(Records from a data collection)
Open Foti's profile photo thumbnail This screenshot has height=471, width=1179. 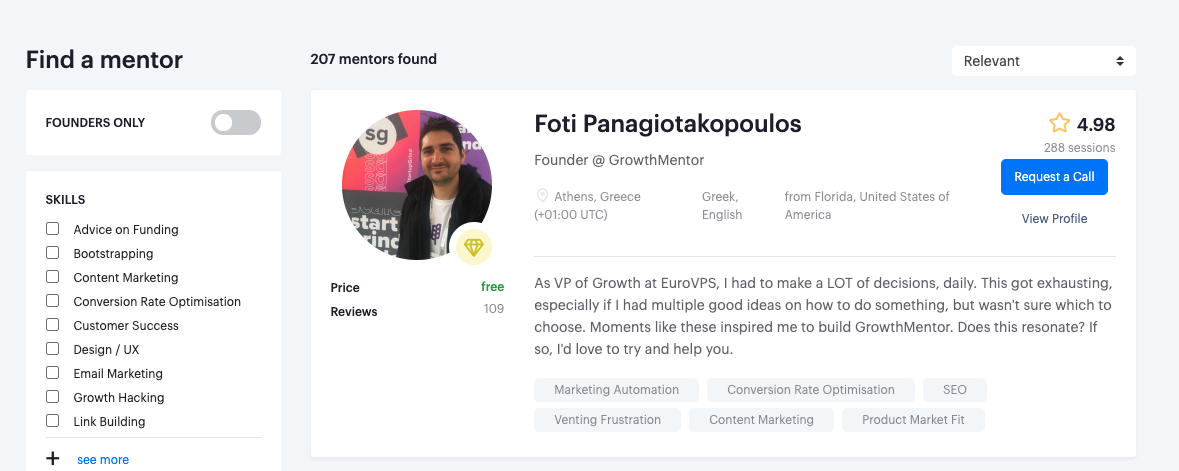point(416,185)
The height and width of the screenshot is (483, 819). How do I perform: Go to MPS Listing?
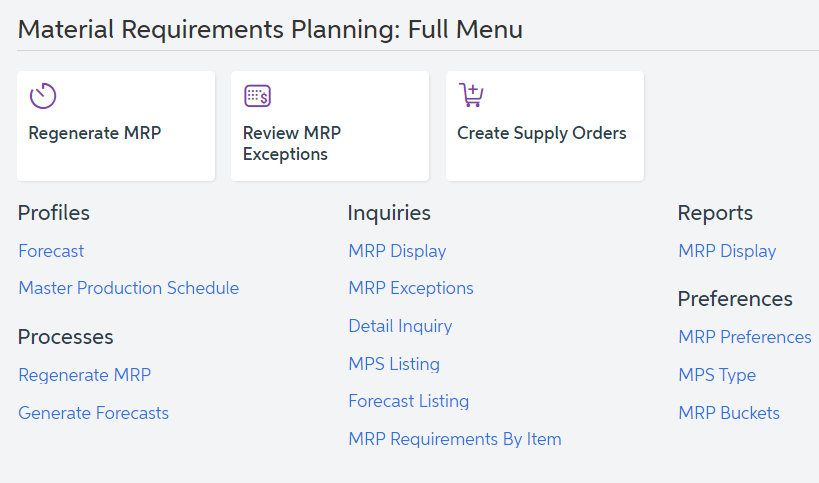[394, 364]
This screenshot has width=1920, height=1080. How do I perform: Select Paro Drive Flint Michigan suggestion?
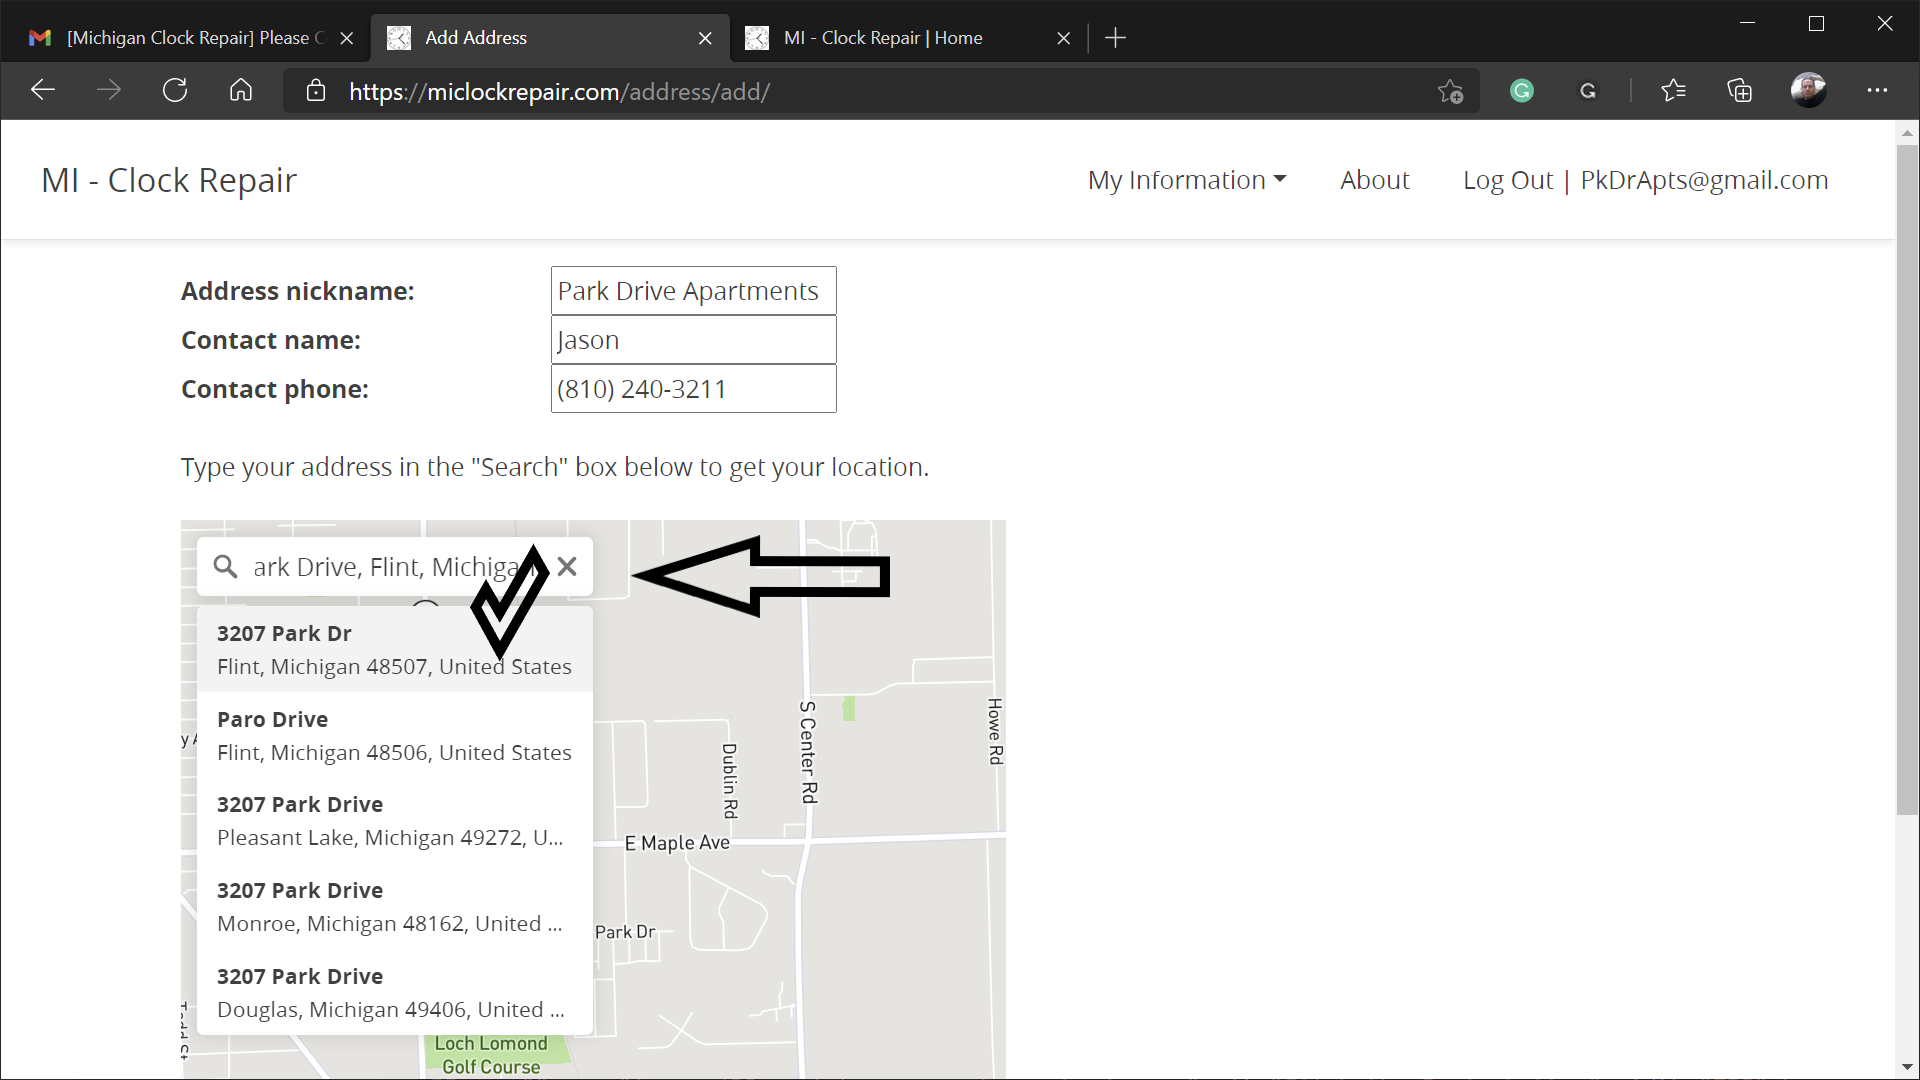point(396,735)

What needs to be done:
Set down, word for word, the line that holds "The height and" and all lines after it to the end of the entries above, but not the pictures.

Task output:
The height and width of the screenshot is (483, 819). How do I perform: Go to MPS Listing?
[394, 364]
This screenshot has width=1920, height=1080. How do I perform: Select Paro Drive Flint Michigan suggestion?
point(396,735)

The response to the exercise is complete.